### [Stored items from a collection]
☆ ☆ ☆ ☆

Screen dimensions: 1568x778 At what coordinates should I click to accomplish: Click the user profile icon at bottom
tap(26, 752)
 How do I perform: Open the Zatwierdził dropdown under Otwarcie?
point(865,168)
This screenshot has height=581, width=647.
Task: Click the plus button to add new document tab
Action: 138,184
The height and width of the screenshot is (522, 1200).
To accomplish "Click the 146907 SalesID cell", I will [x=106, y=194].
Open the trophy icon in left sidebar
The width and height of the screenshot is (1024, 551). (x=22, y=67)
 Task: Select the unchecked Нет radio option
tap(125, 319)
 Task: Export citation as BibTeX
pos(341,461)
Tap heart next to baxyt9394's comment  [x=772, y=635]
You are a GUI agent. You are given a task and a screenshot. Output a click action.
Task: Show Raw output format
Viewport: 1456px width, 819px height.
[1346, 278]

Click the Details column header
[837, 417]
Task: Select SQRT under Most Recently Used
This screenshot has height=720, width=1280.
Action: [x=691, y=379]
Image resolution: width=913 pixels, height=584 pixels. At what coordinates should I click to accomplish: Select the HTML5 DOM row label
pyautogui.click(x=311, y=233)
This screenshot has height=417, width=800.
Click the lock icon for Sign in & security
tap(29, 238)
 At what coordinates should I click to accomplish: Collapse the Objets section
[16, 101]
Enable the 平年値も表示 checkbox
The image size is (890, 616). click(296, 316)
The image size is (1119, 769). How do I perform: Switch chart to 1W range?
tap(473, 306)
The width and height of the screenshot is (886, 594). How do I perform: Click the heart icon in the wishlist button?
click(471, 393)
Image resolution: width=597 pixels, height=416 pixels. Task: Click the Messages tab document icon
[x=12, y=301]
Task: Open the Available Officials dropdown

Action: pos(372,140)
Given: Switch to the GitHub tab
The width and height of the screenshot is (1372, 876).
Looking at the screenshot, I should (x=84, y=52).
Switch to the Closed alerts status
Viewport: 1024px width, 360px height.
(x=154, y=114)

☆ ☆ ☆ ☆

### [Try it]
Exact copies of the lines from the one holding "You are a GUI" through the last line above, and only those, make up the answer.

### [Response area]
You are a GUI agent. You are given a task and a screenshot. Output a click action.
Task: Show Raw output format
Viewport: 1456px width, 819px height.
[1346, 278]

Click the Details column header
[837, 417]
Task: Select SQRT under Most Recently Used
This screenshot has height=720, width=1280.
Action: [x=691, y=379]
Image resolution: width=913 pixels, height=584 pixels. At what coordinates should I click to accomplish: Select the HTML5 DOM row label
pyautogui.click(x=311, y=233)
This screenshot has height=417, width=800.
Click the lock icon for Sign in & security
tap(29, 238)
 At what coordinates should I click to accomplish: Collapse the Objets section
[16, 101]
Enable the 平年値も表示 checkbox
The image size is (890, 616). click(296, 316)
The image size is (1119, 769). How do I perform: Switch chart to 1W range?
tap(473, 306)
The width and height of the screenshot is (886, 594). How do I perform: Click the heart icon in the wishlist button?
click(471, 393)
Image resolution: width=597 pixels, height=416 pixels. Task: Click the Messages tab document icon
[x=12, y=301]
Task: Open the Available Officials dropdown

Action: pos(372,140)
Given: Switch to the GitHub tab
The width and height of the screenshot is (1372, 876).
Looking at the screenshot, I should (x=84, y=52).
Switch to the Closed alerts status
Viewport: 1024px width, 360px height.
(x=154, y=114)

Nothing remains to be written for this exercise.